- Opening Delimiter -
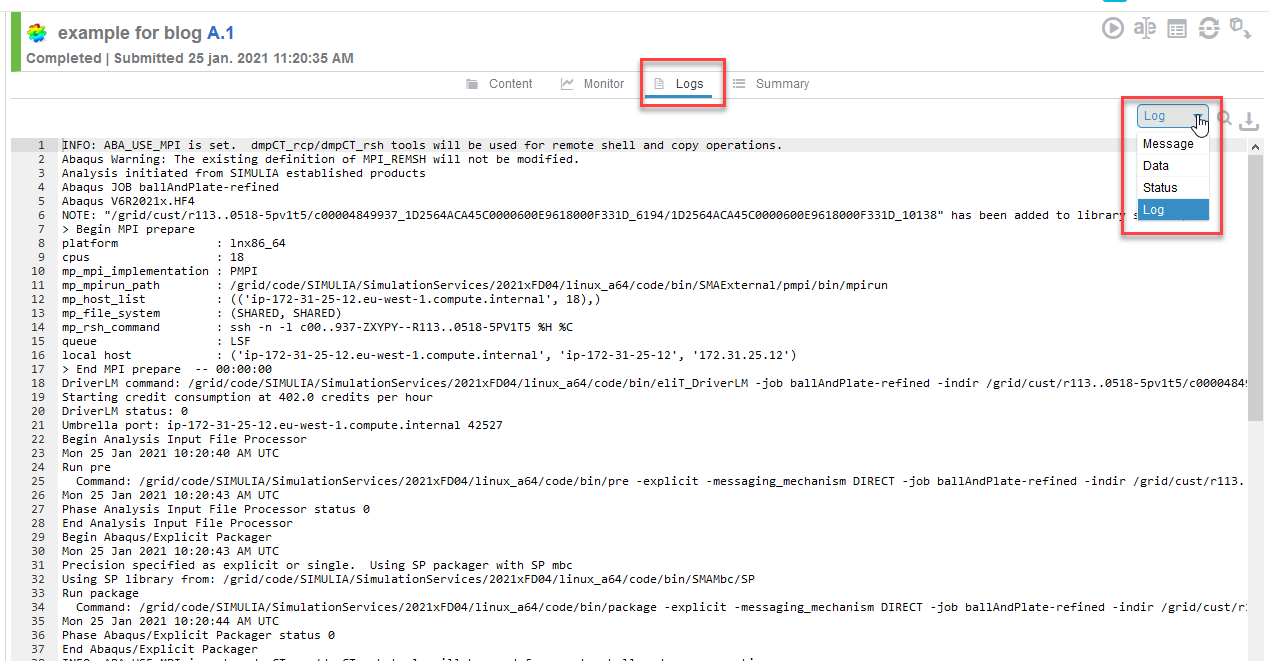
Task: Click the play/run simulation icon
Action: coord(1113,29)
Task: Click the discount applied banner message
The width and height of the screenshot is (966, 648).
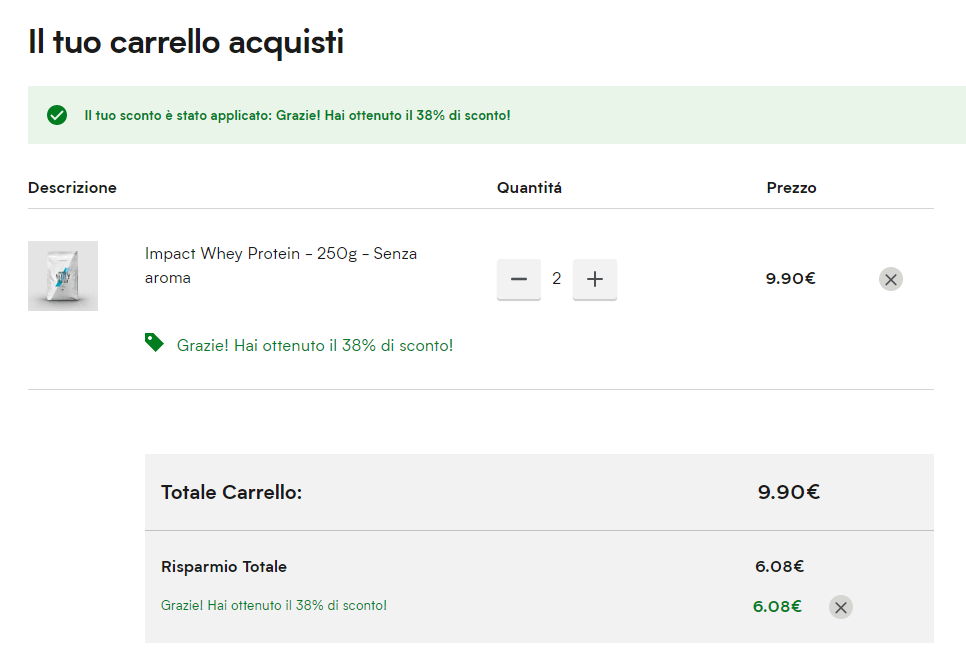Action: (297, 116)
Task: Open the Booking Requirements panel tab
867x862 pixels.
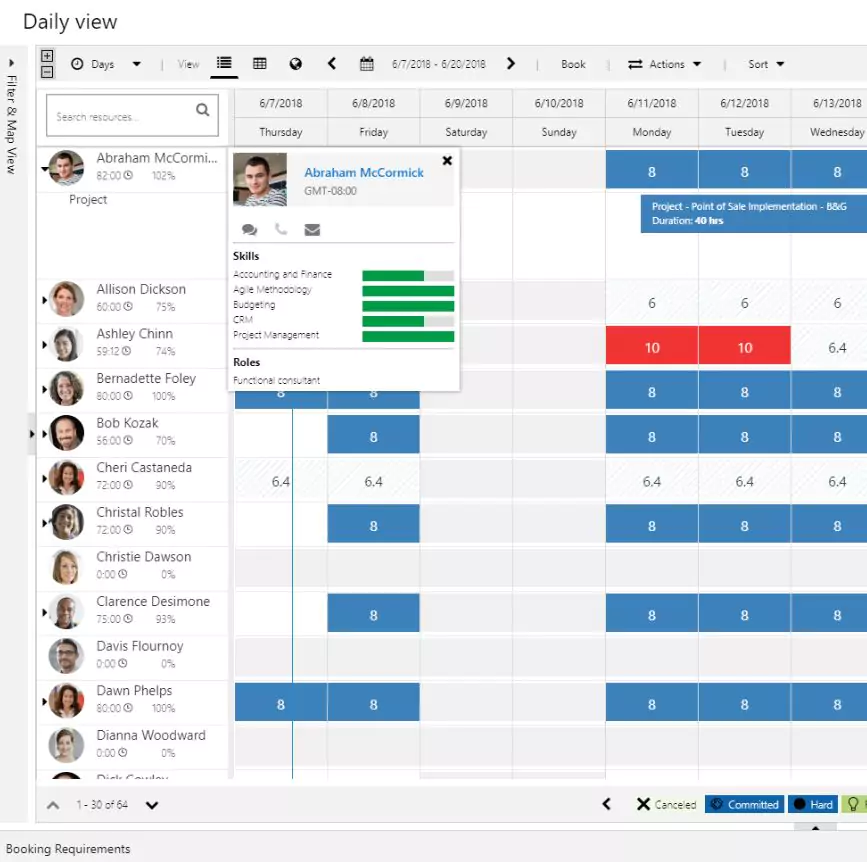Action: 68,849
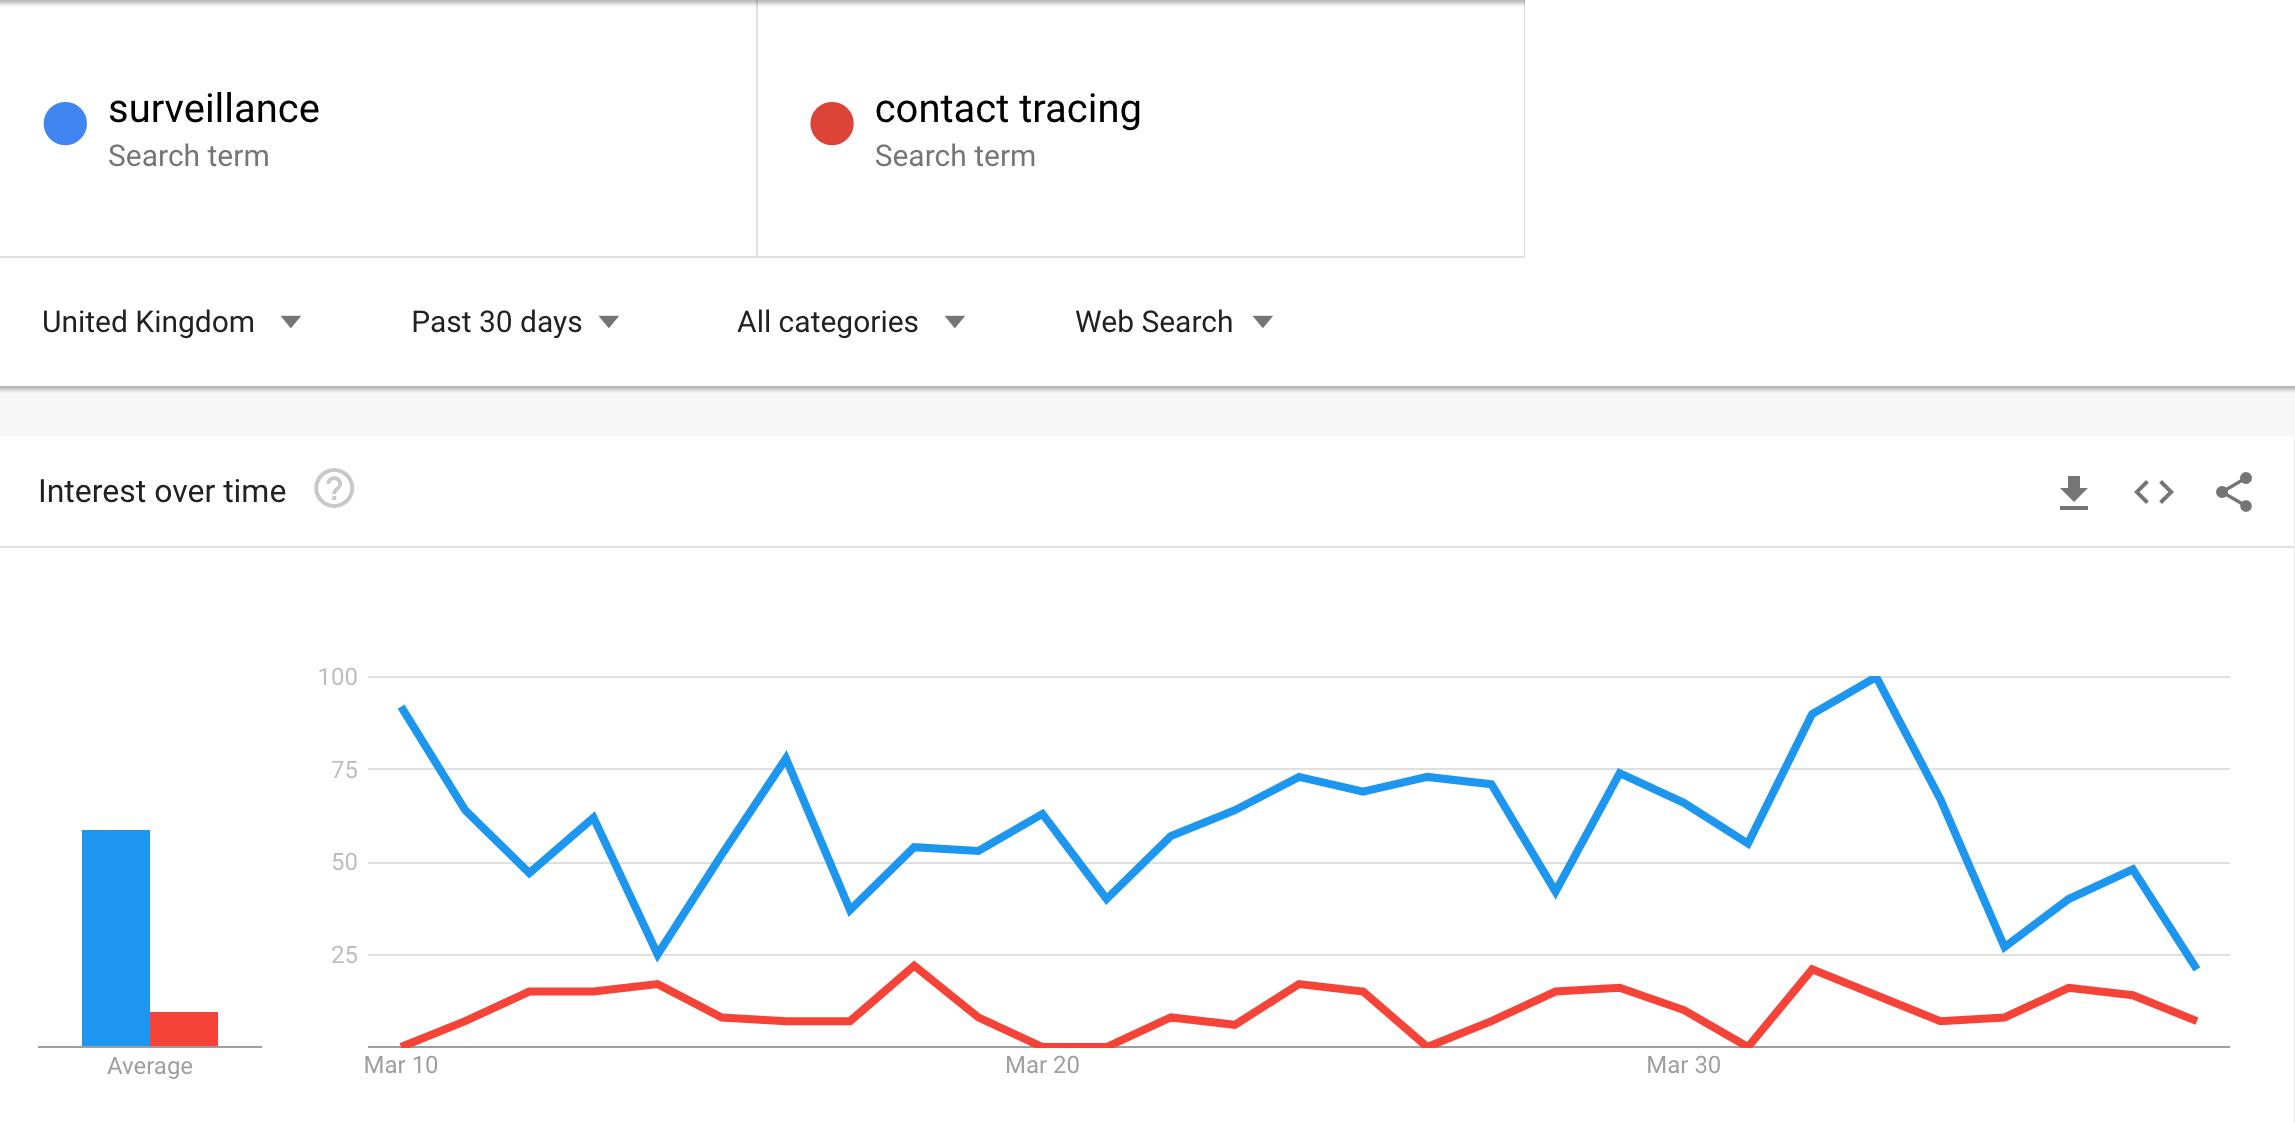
- Closing Delimiter -
The problem: Your answer must be an exact copy of the lines from the line with "Task: Open the Booking Requirements panel tab" to the final line of the data, both ends included, and no pictures.

Written answer:
Task: Open the Booking Requirements panel tab
867x862 pixels.
Action: 68,849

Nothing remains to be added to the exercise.